**What is asked**
Pick out every line of the records that contains the string "label" and copy each of those lines. Treat uppercase and lowercase letters as different when matching.

(Recorded data)

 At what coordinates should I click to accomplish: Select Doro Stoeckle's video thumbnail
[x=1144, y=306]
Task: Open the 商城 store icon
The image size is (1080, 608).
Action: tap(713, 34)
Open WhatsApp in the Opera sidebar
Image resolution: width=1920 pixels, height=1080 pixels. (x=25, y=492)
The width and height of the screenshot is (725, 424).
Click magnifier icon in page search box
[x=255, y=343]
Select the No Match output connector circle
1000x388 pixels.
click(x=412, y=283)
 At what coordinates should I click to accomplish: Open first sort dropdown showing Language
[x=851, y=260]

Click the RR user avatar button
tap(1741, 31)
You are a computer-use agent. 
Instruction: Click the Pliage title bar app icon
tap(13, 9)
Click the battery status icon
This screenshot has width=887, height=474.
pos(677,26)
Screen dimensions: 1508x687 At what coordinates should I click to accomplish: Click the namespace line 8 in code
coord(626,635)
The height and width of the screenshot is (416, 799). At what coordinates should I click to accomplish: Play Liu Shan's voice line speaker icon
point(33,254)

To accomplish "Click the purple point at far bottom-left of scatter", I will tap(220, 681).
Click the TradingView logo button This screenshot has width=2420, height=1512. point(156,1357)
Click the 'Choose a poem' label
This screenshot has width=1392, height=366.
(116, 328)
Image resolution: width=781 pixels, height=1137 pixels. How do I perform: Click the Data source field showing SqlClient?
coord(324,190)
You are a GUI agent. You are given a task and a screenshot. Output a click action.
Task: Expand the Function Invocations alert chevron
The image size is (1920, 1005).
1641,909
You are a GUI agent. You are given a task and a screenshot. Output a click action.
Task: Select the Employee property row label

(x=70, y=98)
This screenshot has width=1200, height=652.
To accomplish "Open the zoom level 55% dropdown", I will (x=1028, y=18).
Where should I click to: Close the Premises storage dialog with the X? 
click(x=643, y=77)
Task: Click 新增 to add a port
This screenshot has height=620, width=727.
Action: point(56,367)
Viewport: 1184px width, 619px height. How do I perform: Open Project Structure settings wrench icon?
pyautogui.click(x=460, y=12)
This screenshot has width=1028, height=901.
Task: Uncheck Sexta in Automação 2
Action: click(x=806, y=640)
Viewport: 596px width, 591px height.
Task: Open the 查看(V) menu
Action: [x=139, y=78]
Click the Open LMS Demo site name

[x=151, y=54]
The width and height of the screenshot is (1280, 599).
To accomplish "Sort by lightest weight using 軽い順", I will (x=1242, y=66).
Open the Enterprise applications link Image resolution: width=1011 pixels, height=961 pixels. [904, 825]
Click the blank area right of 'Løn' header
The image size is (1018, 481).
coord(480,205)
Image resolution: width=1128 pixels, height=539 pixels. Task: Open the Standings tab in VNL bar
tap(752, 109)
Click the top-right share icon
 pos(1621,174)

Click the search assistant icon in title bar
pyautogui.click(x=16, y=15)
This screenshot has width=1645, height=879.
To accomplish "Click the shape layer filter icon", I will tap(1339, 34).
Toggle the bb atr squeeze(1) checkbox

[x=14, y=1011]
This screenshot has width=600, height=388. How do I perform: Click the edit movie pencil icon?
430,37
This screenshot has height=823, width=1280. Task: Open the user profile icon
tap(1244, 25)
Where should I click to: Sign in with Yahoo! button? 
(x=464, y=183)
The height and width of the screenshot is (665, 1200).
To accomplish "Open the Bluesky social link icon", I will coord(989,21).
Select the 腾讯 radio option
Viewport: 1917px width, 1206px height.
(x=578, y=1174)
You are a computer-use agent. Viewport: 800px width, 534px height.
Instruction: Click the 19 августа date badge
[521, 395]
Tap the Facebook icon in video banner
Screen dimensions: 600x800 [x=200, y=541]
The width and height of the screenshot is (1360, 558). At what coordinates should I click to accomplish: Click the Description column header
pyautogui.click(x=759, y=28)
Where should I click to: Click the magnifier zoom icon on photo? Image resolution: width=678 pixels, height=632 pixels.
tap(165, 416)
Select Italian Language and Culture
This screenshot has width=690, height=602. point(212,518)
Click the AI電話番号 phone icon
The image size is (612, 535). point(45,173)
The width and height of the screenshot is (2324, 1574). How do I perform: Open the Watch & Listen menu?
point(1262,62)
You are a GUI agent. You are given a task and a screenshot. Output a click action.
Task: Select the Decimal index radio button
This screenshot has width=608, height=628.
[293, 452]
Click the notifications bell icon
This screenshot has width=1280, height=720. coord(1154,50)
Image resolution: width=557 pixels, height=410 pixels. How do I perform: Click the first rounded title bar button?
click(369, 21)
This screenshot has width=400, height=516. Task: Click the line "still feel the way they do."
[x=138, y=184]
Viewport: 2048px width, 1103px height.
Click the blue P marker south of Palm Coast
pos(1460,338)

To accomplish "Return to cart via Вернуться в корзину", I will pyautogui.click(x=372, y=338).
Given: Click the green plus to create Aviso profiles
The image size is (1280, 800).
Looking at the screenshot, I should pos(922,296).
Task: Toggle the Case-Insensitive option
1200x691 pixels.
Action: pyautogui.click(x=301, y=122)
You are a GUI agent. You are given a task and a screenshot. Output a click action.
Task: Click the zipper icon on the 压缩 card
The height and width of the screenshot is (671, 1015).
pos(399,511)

**Solution to the problem**
Click the 'Choose a poem' label
Task: Select the Employee property row label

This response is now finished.